Once again, the unwed mother has become a symbol of what is wrong with society.
Secretary of Health and Human Services Louis W. Sullivan calls out-of-wedlock births a reflection of the "ugly underbelly of American culture" -- the environment of poverty, illness and violence that is decimating inner-city America. He points to the fact that 62 percent of black children are born into fatherless households.
For centuries, the plight of the single woman who gets pregnant has been the stuff of novelists and the staple of preachers. Today, the escalation of births to unmarried women is one of the most troubling health statistics, because of its correlation with lifelong poverty. One million babies in the U.S. are now born to single women every year -- one quarter of all births. Since 1980, there has been a 50 percent increase in births to unmarried mothers.
Despite publicity about single professional superwomen who elect to have children without husbands, most unmarried mothers are poor and have little education. They are disproportionately black. But as Joel Kleinman, director of analysis at the National Center for Health Statistics, notes: "Class is the real issue. Among college-educated black mothers, 90 percent of births are to married women."
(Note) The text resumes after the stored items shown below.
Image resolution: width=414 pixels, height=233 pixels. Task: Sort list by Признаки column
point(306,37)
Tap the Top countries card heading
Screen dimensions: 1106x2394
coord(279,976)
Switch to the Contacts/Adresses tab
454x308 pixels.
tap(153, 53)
Overall, being born into a fatherless household is associated with higher infant mortality rates and lower social and economic status.
In the face of these grim statistics, it's tempting to call in the medical moralists and resurrect some virtuous bygone era when nice girls didn't have sex or get pregnant outside the boundaries of marriage. But a closer look at the past quickly shatters that myth.
"A Midwife's Tale -- the Life of Martha Ballard, Based on Her Diary, 1785-1812" provides a fascinating chronicle of the most intimate social patterns of a rural community in Maine two centuries ago. What is striking in Martha Ballard's diary is the high rate of pregnancies among unmarried women -- and the acceptance of sex before marriage and pregnancy out of wedlock.
Of 106 babies born to first-time mothers between 1785 and 1797, nearly 40 percent were conceived by single women.
For the community, unmarried pregnancy was less a moral issue than a practical one of arranging support for the child. Most of these women married the father before the child was born, but for those who remained single, the process of establishing paternity was straightforward: The woman told the midwife the name of the father during delivery. The courts, on the assumption that a woman would not lie at such a time, then held the man responsible for the economic support of the child.
"There is no evidence that in rural communities women who bore children out of wedlock were either ruined or abandoned," writes the author, Laurel Thatcher Ulrich, a history professor at the University of New Hampshire. A fundamental tenet of the community was that "fathers as well as mothers were responsible for children out of wedlock."
Two hundred years later, health officials are only beginning to bring unwed fathers into the equation of parenting. Most government programs such as Medicaid and Aid to Families with Dependent Children do not involve the father but focus solely on the mother and child, or children.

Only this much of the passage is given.